TASK PROMPT
Every line from the one with "Where should I click to: Open" through the last line below should be repeated exactly; pictures stay out of the copy.
SUPPLIED DATA below:
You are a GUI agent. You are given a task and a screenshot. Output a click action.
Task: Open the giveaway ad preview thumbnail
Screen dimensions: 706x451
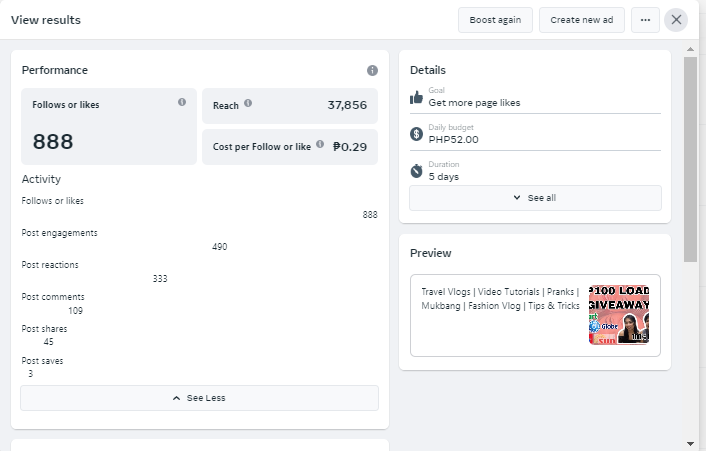click(x=619, y=314)
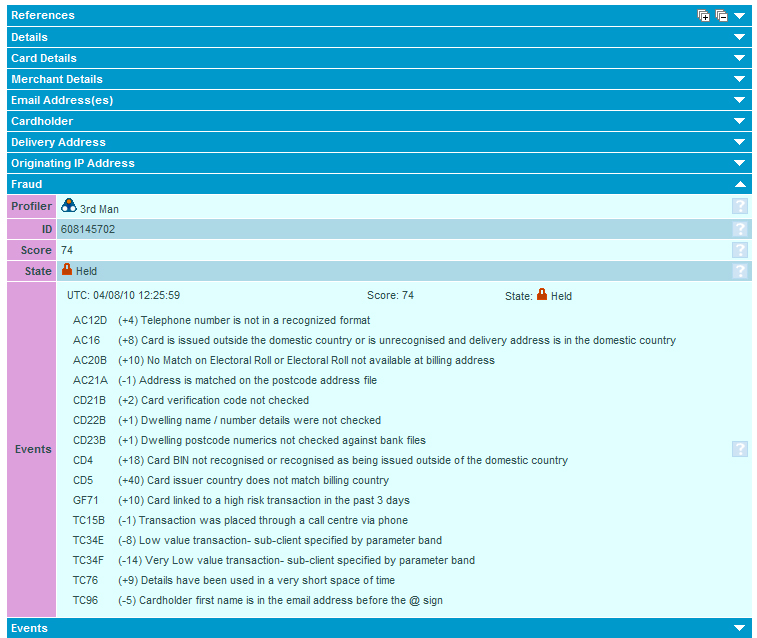Image resolution: width=757 pixels, height=638 pixels.
Task: Click help icon on Score row
Action: tap(740, 250)
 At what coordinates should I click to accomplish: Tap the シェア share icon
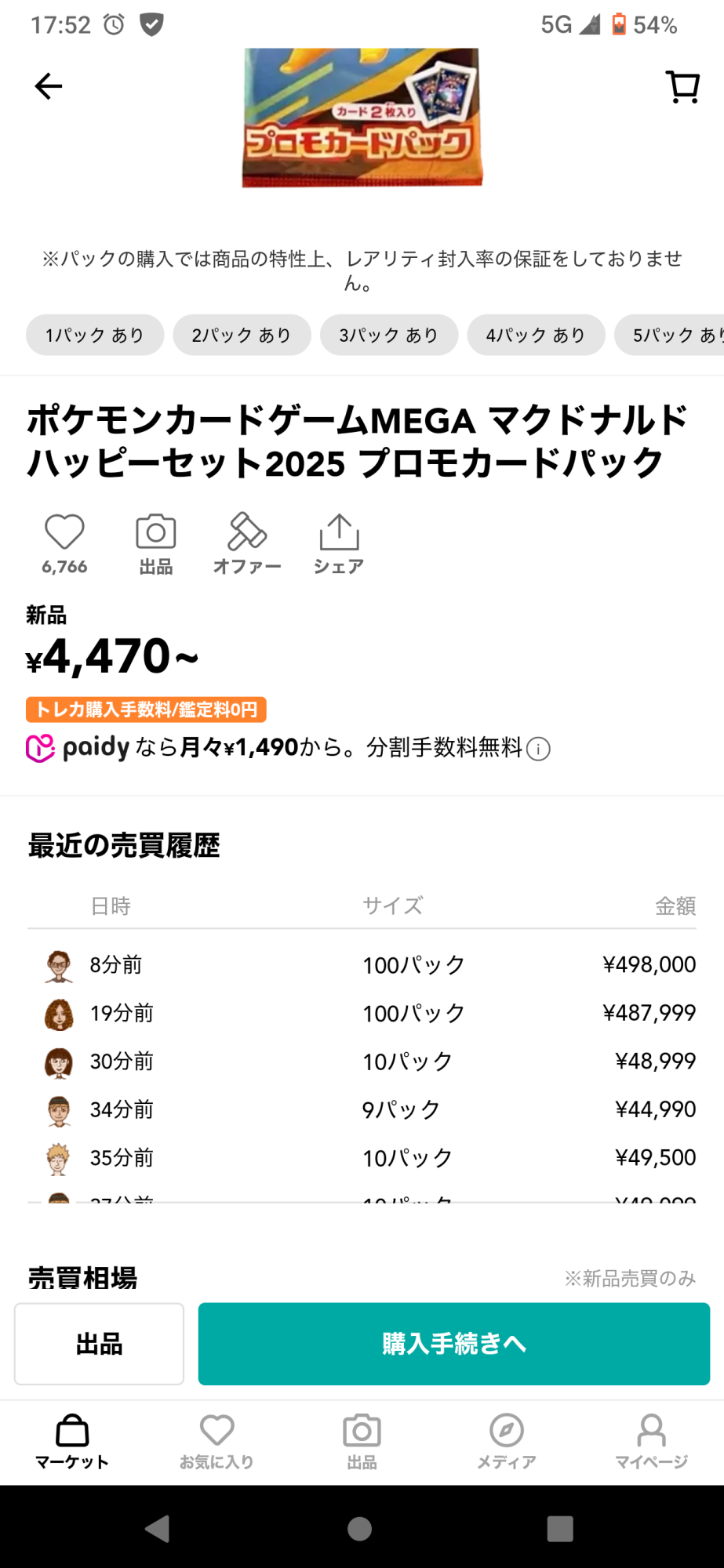pos(339,533)
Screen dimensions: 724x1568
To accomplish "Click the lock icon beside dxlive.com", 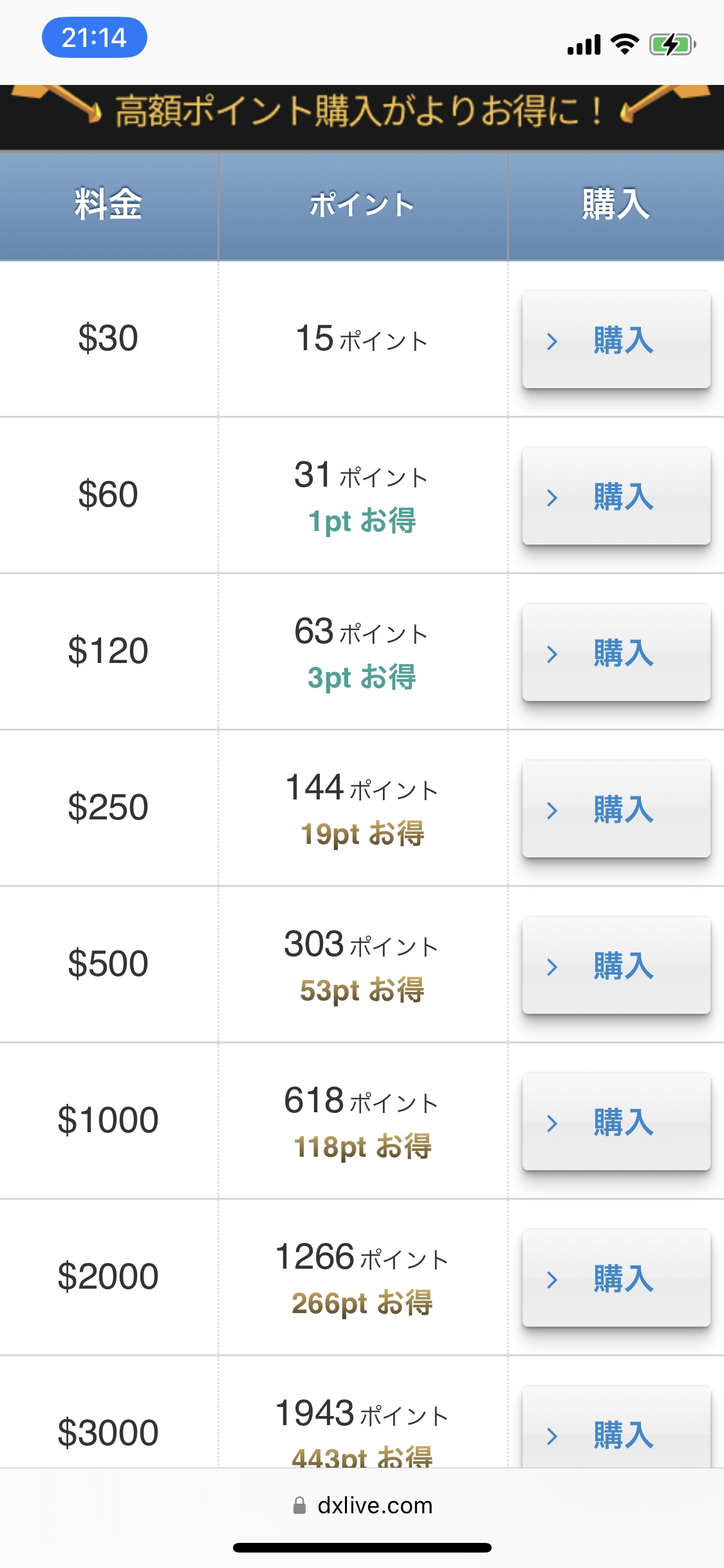I will (x=299, y=1506).
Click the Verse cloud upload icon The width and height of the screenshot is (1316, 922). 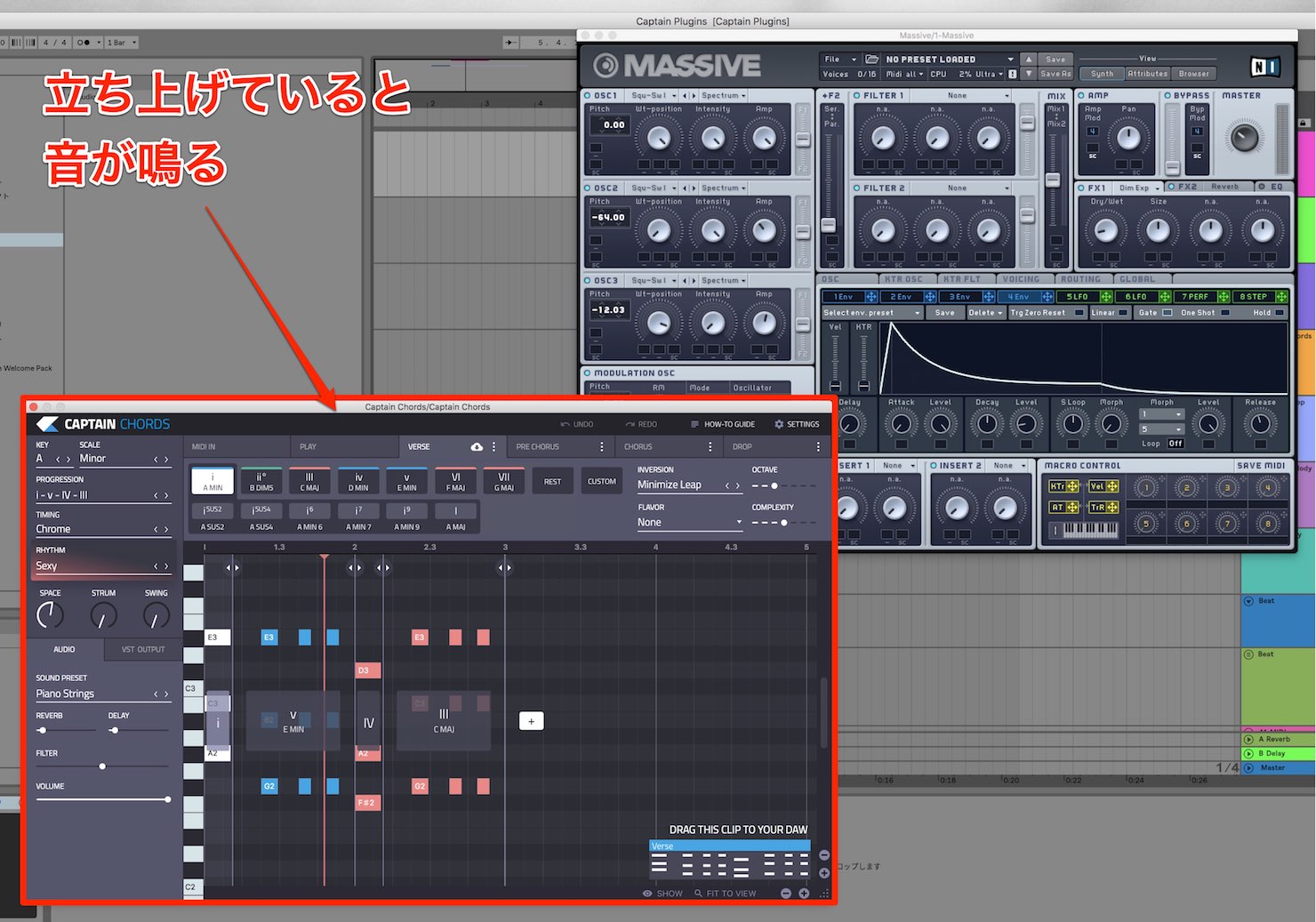click(477, 446)
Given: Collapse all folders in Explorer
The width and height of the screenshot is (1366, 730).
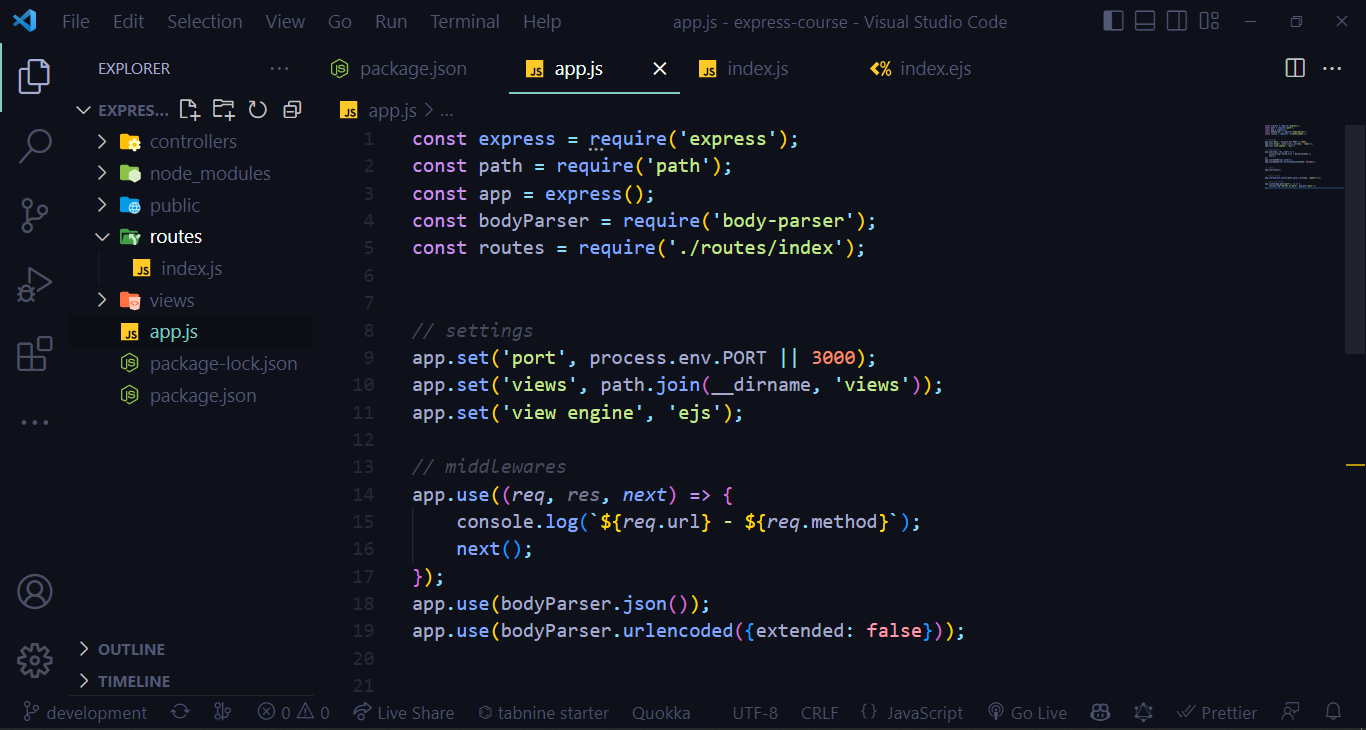Looking at the screenshot, I should click(292, 110).
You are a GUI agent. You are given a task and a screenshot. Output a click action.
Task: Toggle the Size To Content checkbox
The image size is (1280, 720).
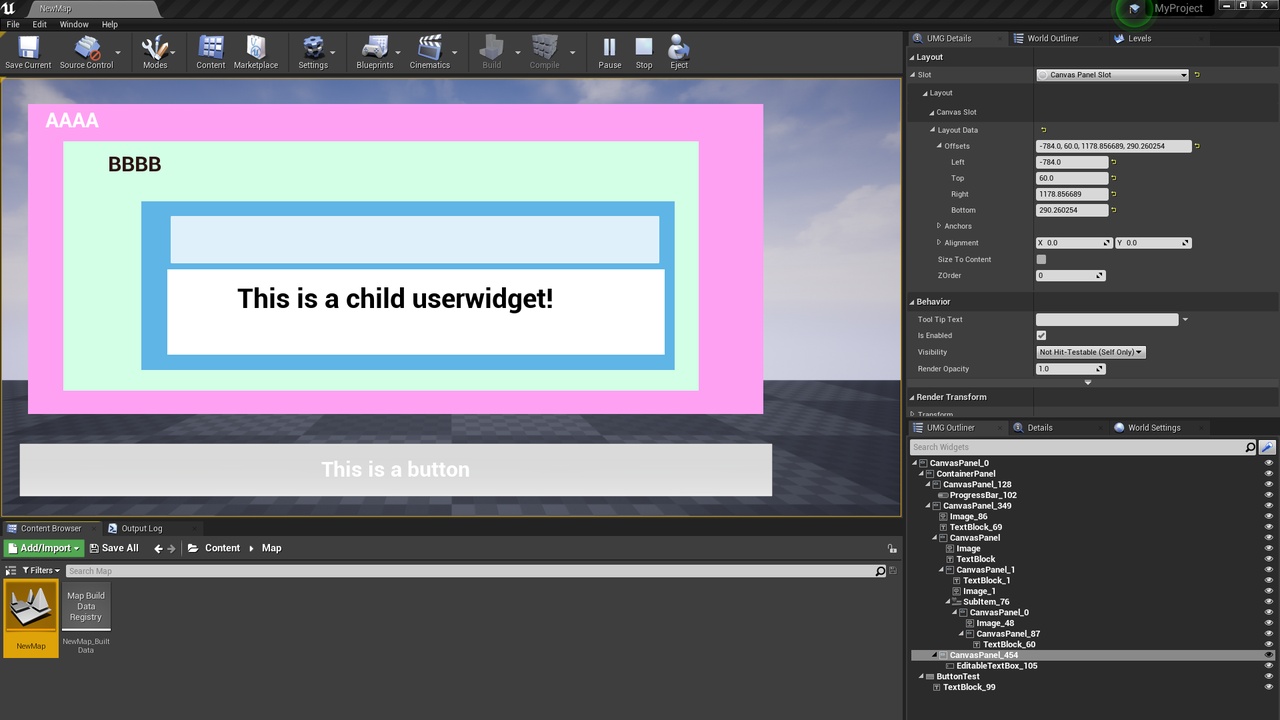(x=1041, y=259)
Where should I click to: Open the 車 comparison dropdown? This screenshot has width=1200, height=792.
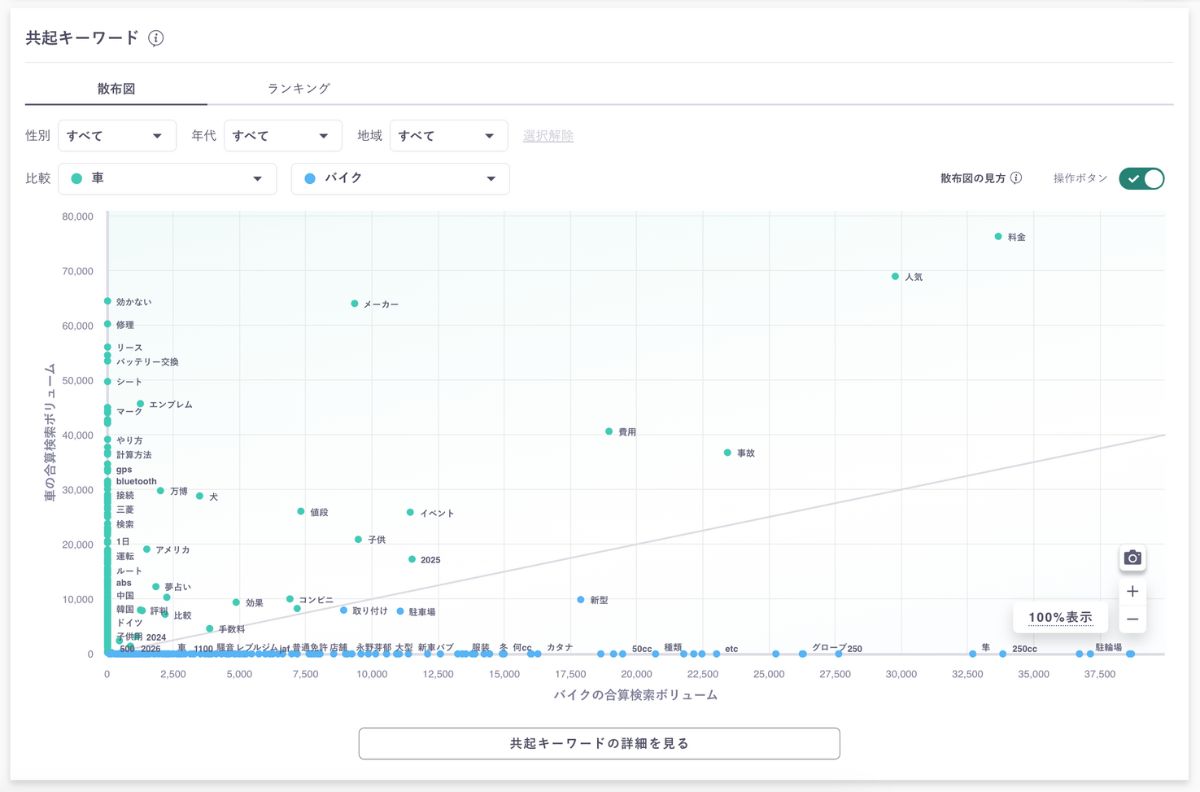(167, 179)
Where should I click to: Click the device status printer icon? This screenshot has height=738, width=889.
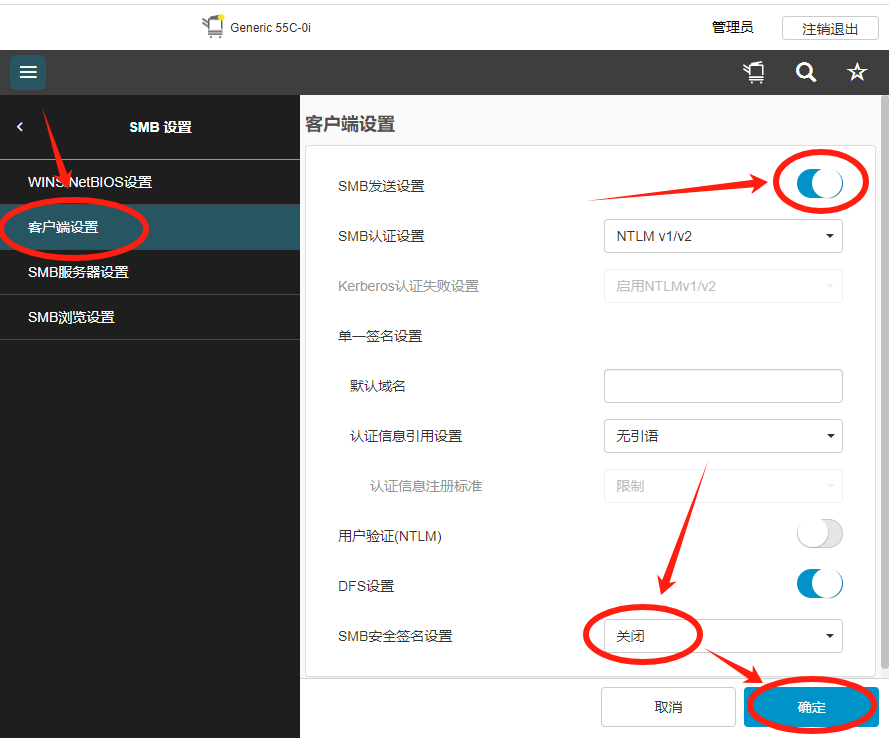[x=754, y=72]
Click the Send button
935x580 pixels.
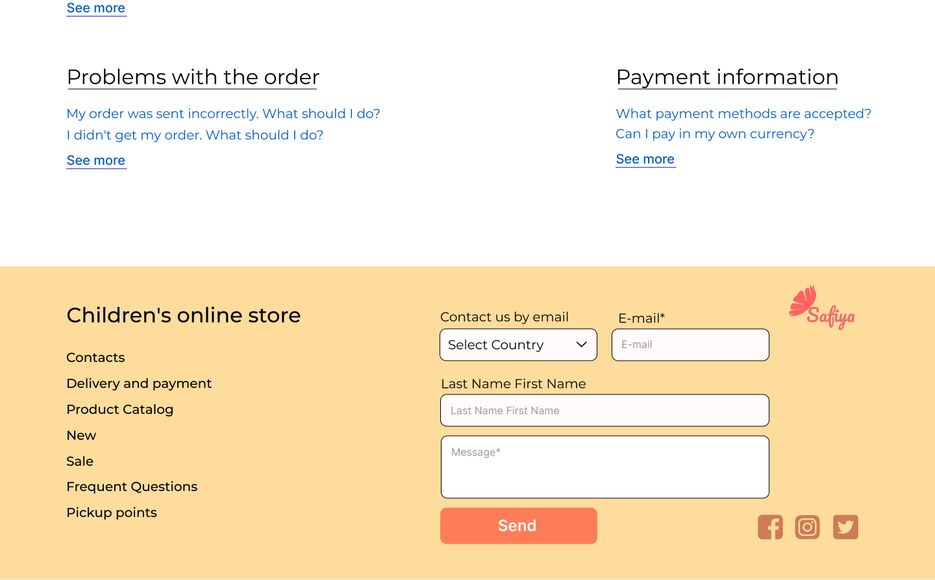tap(518, 526)
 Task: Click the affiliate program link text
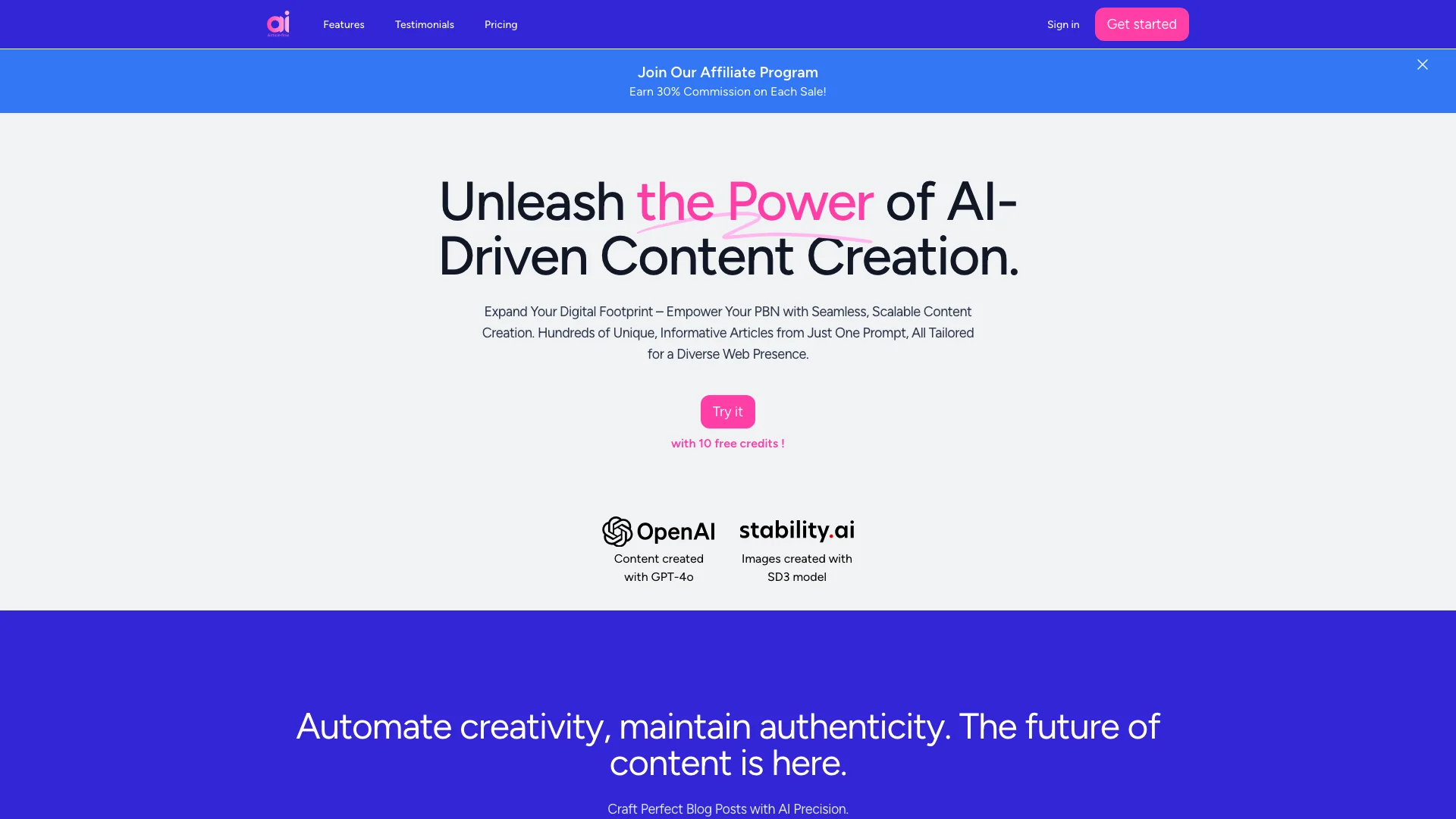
End of SUPPLIED DATA.
ANSWER BELOW
Where should I click to: Open the 車 comparison dropdown? This screenshot has width=1200, height=792.
(167, 179)
Where should I click to: Click the device status printer icon? This screenshot has height=738, width=889.
[x=754, y=72]
Click the Send button
935x580 pixels.
tap(518, 526)
 Task: Click the affiliate program link text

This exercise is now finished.